初めての福井県サイクリング。同県代表として国体ロードを連覇したプロロード選手、キナンサイクリングの中島康晴キャプテンにおすすめポイントを教えてもらい、2回に分けて各地をたどった。第1弾の今回は永平寺、あわら温泉がある県北部「嶺北」を実走。そこは海あり山あり、そしておいしいものありの自転車パラダイスだった。
サイクリスト目線で観光地を評価する
日本海に面し、三方が山に囲まれる福井県は、さまざまなサイクリングコース設定が可能だ。越前市で生まれ育ち、県内の小学校で使われる道徳の副読本にも登場する中島選手だが、ここには四季折々の魅力があるという。春は雪の冬を耐え抜いた足羽川の桜並木。夏は水平線に落ちる夕日。秋は刈込池(大野)の水面に映る紅葉美。冬は越前かにの香りと街の活気や荒々しい日本海。

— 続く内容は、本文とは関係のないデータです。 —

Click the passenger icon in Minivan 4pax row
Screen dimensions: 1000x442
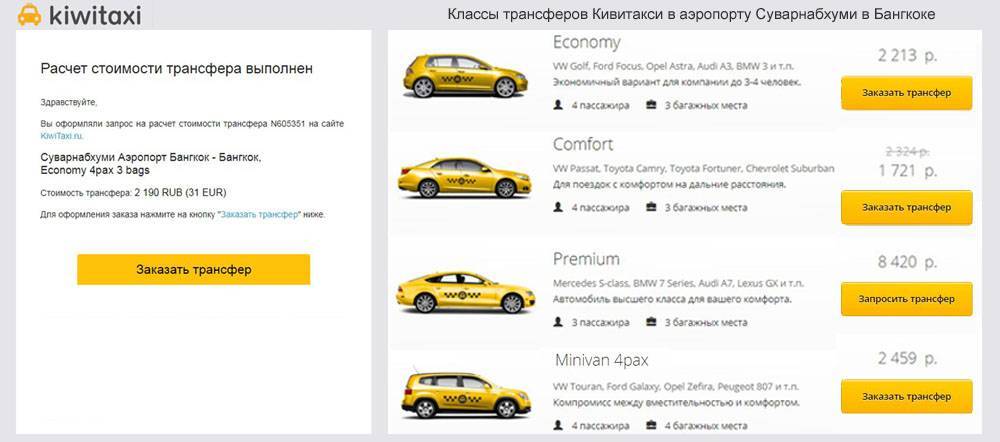[558, 425]
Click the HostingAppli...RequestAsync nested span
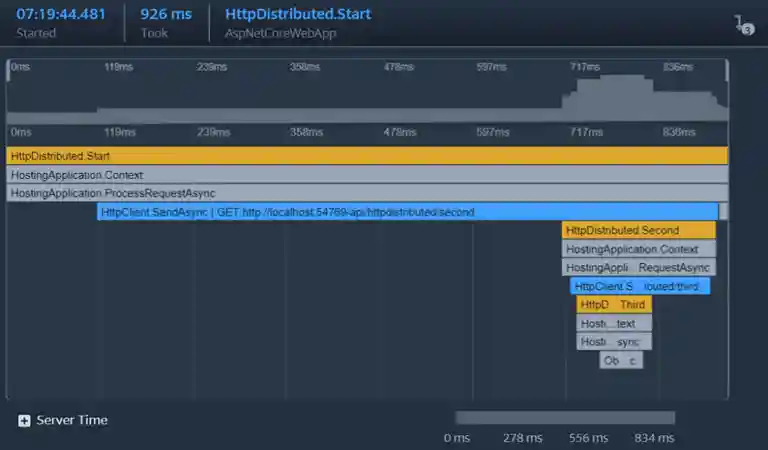This screenshot has width=768, height=450. click(638, 268)
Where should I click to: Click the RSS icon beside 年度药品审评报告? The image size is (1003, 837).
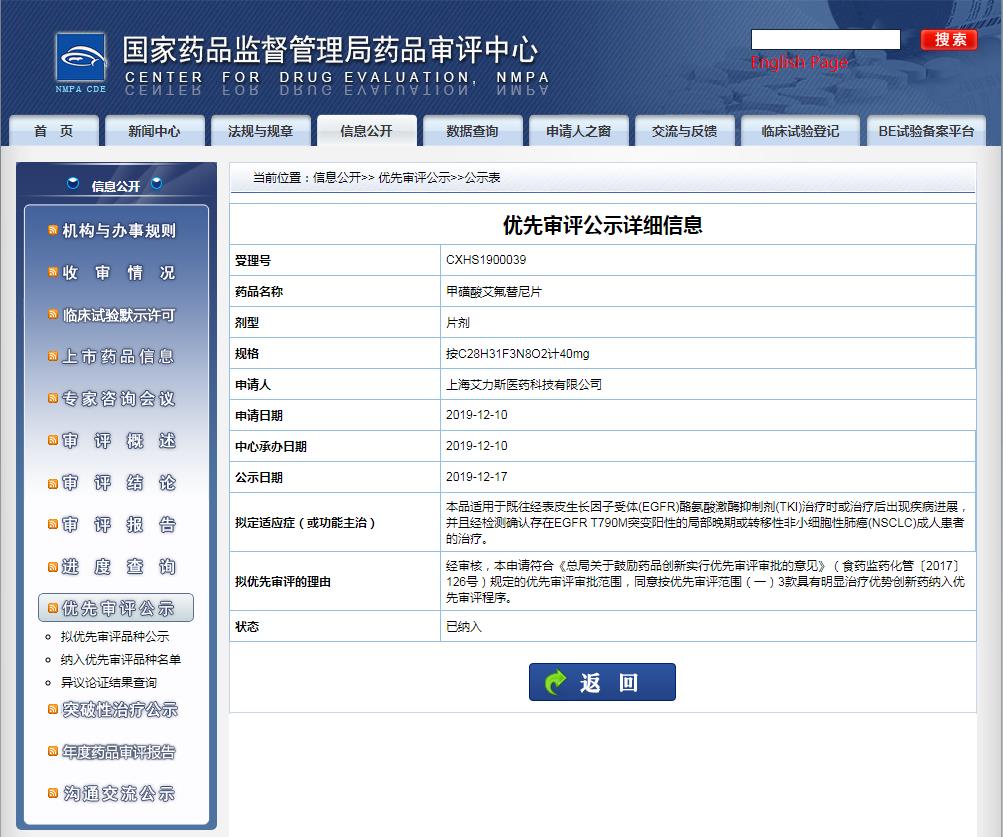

中島選手が紹介してくれたポイントは、観光ガイドに掲載されているような名所とは異なる。まさしくサイクリスト目線だ。観光地として東尋坊もいいかもしれないが、自転車シューズではアクセスしにくい。福井に行ったら絶対に訪れたほうがいいとだれもが言う永平寺も、「駐めただけでご利益がありそうな駐輪場」と目の付けどころが違う。
えちぜん鉄道もいい。
「週末なら三国港駅からサイクルトレインで山までアクセスできます。福井平野の向かい風も回避でき、標高の高い山側に連れていってくれる味方」という。全国的にも珍しいアテンダントが添乗し、ガイドもしてくれるらしい。北の終着・三国港駅の近くにある眼鏡橋も、「なんとなく歴史感じます」とイチ押し。中島選手はサイクリストでもあるが鉄道好きなのだ。
福井県もサイクルツーリズムを後押し
福井県はサイクルツーリズムと言われる、自転車を利用した新しいタイプの観光振興に力を注いでいる。「自転車の駅」という名称で工具貸し出しなどを行うスポットを県内100カ所超に設置。県ホームページには「ふくいサイクリングルートマップ」が掲載され、ダウンロードすることもできる。

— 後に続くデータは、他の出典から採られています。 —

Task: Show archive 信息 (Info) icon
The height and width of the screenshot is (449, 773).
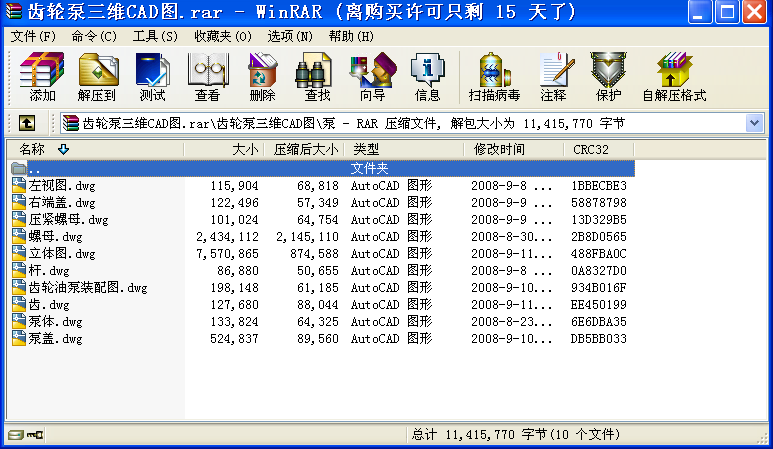Action: [427, 77]
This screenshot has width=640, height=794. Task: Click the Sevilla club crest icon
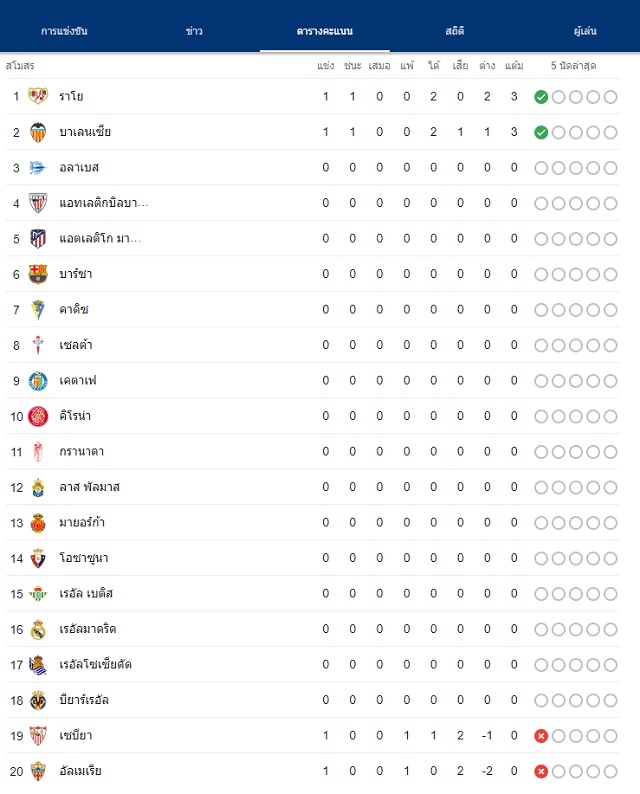[x=38, y=736]
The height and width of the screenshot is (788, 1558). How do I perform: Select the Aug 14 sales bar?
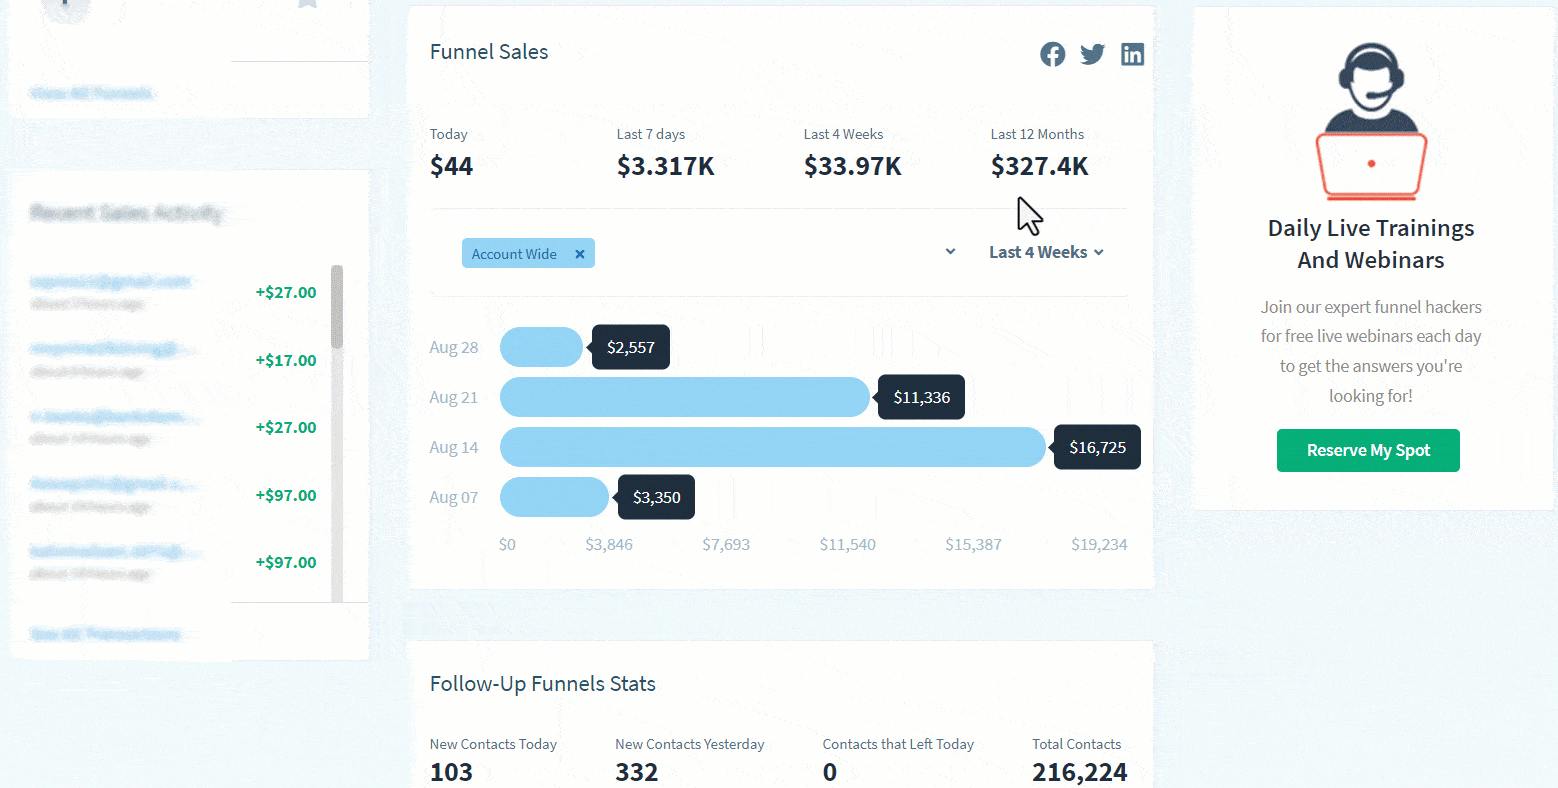coord(772,447)

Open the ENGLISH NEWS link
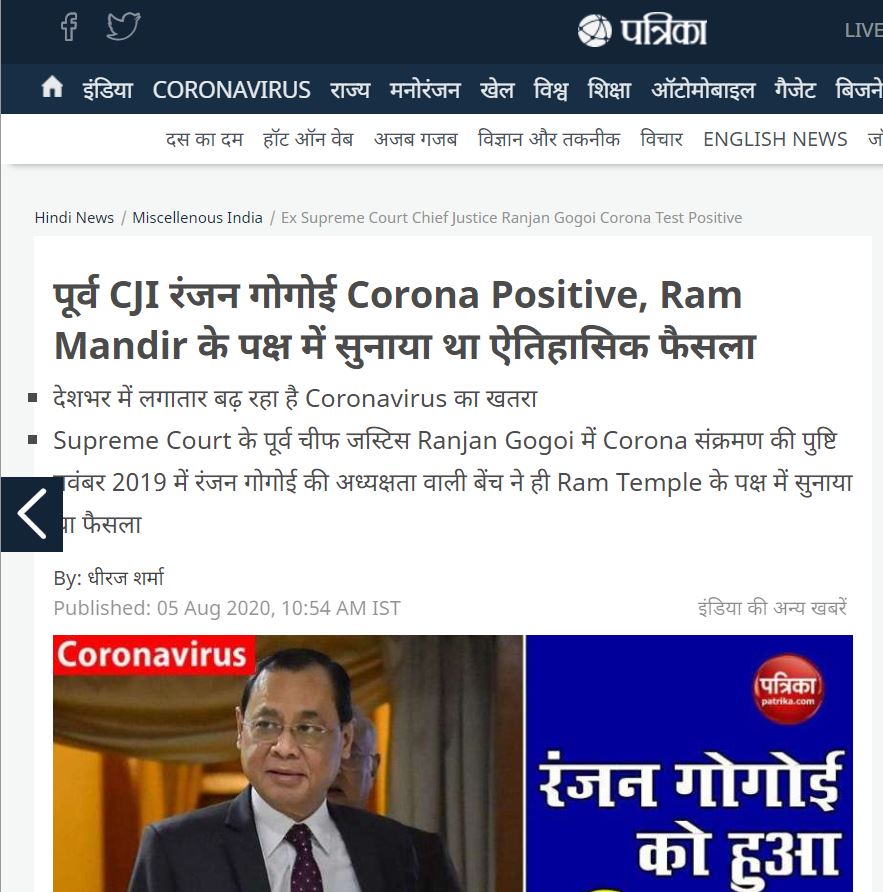(775, 139)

京都府や琵琶湖に接する嶺南エリアには交通の要衝である敦賀市などがあり、トラックなどの通行が増えるが、嶺北の交通量は首都圏と比べれば少なく感じられた。ドライバーの運転もおだやかだ。北陸地方だけに路面には消雪装置が敷設されているが、重車両が少ないためか舗装は比較的きれい。降雪のないこれからの季節はサイクリングにうってつけのロケーションとなる。足羽川の桜並木を見ながら一乗谷朝倉氏遺跡を訪ねたり、情緒あふれる三国港から荘厳な永平寺を目指す片道40kmのコースなどがおすすめだ。

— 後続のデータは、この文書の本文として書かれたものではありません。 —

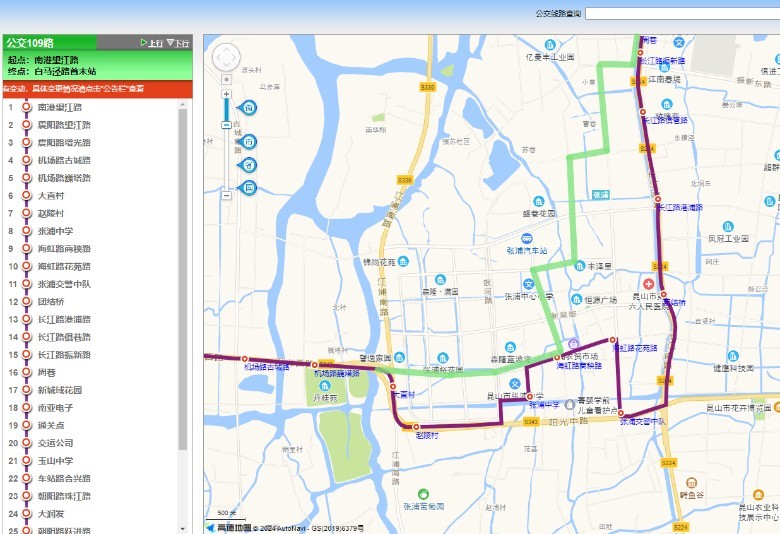Click the map reset square button
The height and width of the screenshot is (534, 780).
coord(226,80)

サイクリング途中に食べるものとしては、食後すぐに運動しても胃腸にそれほど負担がかからない「そば」だ。福井県はインターネットメディア「ねとらぼ」の全国そば人気投票1位。中島選手もオフシーズンにはファン交流イベントとして「そば打ち」を主催する。現在はコロナ禍で中断しているが、「一段落したら今度は都内でやりたいです」という。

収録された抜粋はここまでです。